Text section:
──────────────────────────────

Less frequently, damage was measured in terms of the size of affected hayfields (ranging from 100 to 1,700 hectares), the weight of unharvested hay, or financial losses, which were estimated at 5–10 million tenge per year.
For many farms, losses averaged around 3.3 million tenge, but due to very large farms, the total damage — when distributed across all farms — amounted to approximately 10 million tenge.
Damage to forage crops was assessed similarly. While the affected areas were smaller, the financial impact per unit of land was greater due to higher yields. In addition to lost profits, farmers also faced direct investment losses, including expenses for seeds, agricultural treatments, and irrigation.

In one example, a respondent reported losing 20% of a 200-hectare Sudan grass field, resulting in investment losses of 1.8 million tenge and lost profits from hay sales totaling 3 million tenge, bringing the total loss to 4.8 million tenge.
Respondents did not provide specific estimates for damages related to watering places and pastures. Additionally, government agencies and other organizations did not conduct a proper quantitative assessment of these losses until 2024.
The peak of the conflict coincides with the saigas’ annual migration to lambing grounds in April-May, a time when livestock are also moved to summer pastures.
Climate conditions further exacerbate tensions, with droughts intensifying the struggle for resources.

The intensity of the conflict varies across the region, with some areas experiencing heightened tensions while others remain relatively unaffected. A key factor influencing this distribution is the availability and type of water sources. Additionally, livestock density and grazing pressure play a significant role in shaping the conflict dynamics.
Most respondents expressed a measured hostility toward saigas. While some acknowledge their ecological importance and role in nature, they remain uninterested in their broader impact and believe the population should be significantly reduced or relocated away from their lands. They see no direct benefits from the presence of saigas.
A smaller but vocal group — around 20% of respondents — holds a more extreme view, believing that saigas no longer have a place in the region and should be exterminated.

──────────────────────────────

What needs to be done:
Transcribe the text on saiga damage to farms between "Respondents did not" and "struggle for resources.", inclusive. The material after this text is separate from it.

Extracted information:
──────────────────────────────

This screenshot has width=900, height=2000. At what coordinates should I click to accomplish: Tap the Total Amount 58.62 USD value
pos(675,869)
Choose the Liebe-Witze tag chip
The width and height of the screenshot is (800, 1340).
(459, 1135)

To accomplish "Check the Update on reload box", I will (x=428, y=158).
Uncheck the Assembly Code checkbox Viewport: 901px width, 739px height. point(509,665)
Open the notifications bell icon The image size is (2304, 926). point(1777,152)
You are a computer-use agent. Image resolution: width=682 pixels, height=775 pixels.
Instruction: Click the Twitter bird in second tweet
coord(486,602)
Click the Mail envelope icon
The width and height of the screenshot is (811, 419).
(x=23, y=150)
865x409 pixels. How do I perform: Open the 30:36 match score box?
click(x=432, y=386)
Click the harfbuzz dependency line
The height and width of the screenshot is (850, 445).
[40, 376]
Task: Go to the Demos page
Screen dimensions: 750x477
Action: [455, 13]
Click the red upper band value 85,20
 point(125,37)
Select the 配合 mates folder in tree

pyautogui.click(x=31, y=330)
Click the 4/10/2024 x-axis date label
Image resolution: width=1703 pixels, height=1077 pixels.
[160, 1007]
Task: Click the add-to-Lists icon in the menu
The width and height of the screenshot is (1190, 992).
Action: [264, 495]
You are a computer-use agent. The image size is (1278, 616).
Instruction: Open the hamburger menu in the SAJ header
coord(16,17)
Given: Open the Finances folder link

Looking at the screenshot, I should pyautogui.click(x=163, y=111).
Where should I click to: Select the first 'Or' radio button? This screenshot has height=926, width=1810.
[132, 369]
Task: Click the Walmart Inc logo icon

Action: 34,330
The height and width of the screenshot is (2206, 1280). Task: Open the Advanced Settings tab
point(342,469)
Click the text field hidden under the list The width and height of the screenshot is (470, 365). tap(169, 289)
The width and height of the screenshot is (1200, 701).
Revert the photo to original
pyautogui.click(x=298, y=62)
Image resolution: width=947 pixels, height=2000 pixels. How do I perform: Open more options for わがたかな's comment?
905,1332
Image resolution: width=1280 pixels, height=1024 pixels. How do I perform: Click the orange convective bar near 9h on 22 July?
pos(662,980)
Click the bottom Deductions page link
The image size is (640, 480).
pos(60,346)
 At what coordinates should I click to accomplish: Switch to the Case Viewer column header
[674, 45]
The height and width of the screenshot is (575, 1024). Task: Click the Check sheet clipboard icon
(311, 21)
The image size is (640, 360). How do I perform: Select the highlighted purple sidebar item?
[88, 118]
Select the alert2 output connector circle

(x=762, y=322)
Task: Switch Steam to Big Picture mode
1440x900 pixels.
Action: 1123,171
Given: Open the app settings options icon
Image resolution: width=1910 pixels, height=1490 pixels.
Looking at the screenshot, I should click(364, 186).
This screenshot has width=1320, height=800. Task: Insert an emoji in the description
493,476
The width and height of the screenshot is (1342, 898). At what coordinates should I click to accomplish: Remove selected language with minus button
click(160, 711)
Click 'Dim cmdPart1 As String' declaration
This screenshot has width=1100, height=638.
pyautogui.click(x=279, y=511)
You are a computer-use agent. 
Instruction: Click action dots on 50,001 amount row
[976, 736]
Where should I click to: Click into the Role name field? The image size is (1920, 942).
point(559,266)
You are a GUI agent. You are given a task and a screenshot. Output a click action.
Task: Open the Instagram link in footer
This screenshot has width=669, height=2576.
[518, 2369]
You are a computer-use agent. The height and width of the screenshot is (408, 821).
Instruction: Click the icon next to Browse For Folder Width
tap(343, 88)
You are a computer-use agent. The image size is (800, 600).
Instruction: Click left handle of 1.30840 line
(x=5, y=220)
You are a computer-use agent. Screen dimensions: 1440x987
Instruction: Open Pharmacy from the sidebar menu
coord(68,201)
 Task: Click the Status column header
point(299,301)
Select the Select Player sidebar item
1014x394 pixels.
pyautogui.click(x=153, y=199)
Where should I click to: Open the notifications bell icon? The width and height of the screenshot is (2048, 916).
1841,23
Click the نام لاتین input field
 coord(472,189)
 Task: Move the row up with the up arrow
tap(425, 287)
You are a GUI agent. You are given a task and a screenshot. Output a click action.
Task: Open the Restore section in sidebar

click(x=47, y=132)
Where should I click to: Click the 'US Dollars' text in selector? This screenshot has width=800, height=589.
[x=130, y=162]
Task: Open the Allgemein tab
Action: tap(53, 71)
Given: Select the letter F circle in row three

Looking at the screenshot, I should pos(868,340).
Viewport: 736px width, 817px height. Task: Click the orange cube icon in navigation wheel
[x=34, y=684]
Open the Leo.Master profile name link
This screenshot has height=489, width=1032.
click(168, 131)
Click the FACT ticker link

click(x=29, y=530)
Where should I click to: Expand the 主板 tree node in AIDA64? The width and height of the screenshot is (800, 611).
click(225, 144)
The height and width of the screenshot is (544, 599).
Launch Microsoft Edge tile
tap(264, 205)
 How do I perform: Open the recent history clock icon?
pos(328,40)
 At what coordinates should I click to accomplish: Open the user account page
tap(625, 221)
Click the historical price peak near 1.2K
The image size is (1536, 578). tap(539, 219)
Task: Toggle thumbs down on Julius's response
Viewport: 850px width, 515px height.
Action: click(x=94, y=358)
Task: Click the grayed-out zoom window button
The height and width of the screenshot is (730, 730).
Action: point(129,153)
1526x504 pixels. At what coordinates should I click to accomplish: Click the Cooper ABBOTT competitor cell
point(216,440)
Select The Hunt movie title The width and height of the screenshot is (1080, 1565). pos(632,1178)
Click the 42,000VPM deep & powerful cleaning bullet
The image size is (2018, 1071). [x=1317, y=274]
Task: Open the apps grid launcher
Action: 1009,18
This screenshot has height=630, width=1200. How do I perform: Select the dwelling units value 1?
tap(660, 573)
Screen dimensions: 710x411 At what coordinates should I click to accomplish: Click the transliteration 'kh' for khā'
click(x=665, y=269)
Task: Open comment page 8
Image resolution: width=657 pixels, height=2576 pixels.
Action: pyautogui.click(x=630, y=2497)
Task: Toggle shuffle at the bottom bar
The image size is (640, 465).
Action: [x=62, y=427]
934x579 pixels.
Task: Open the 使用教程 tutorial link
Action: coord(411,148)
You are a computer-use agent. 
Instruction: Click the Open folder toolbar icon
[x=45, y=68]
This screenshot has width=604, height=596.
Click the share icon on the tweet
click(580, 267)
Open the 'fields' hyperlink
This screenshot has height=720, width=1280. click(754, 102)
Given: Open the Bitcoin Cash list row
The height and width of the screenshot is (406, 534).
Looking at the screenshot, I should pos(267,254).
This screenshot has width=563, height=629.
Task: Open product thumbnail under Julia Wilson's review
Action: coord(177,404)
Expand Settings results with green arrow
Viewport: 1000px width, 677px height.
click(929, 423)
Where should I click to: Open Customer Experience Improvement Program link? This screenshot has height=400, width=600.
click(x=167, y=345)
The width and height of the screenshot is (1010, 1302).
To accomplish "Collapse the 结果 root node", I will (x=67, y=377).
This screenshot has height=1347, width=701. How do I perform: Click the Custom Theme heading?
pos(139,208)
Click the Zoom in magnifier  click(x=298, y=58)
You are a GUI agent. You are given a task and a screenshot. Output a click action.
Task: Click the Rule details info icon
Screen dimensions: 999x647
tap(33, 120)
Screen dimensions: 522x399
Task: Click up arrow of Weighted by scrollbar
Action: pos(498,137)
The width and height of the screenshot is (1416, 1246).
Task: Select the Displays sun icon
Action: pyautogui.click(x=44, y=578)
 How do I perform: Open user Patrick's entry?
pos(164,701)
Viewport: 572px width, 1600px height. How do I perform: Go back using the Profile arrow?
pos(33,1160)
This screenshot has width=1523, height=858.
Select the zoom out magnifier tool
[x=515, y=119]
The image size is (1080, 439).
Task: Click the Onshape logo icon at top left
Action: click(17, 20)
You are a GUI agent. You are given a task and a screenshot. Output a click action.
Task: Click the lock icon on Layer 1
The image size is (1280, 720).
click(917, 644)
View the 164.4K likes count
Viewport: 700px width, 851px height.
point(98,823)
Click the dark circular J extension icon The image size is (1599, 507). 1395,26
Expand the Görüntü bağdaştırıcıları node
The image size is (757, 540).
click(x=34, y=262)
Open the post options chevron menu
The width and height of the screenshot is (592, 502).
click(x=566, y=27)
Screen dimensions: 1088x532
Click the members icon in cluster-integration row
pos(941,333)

──────────────────────────────

Answer to this problem:
Respondents did not provide specific estimates for damages related to watering places and pastures. Additionally, government agencies and other organizations did not conduct a proper quantitative assessment of these losses until 2024.
The peak of the conflict coincides with the saigas’ annual migration to lambing grounds in April-May, a time when livestock are also moved to summer pastures.
Climate conditions further exacerbate tensions, with droughts intensifying the struggle for resources.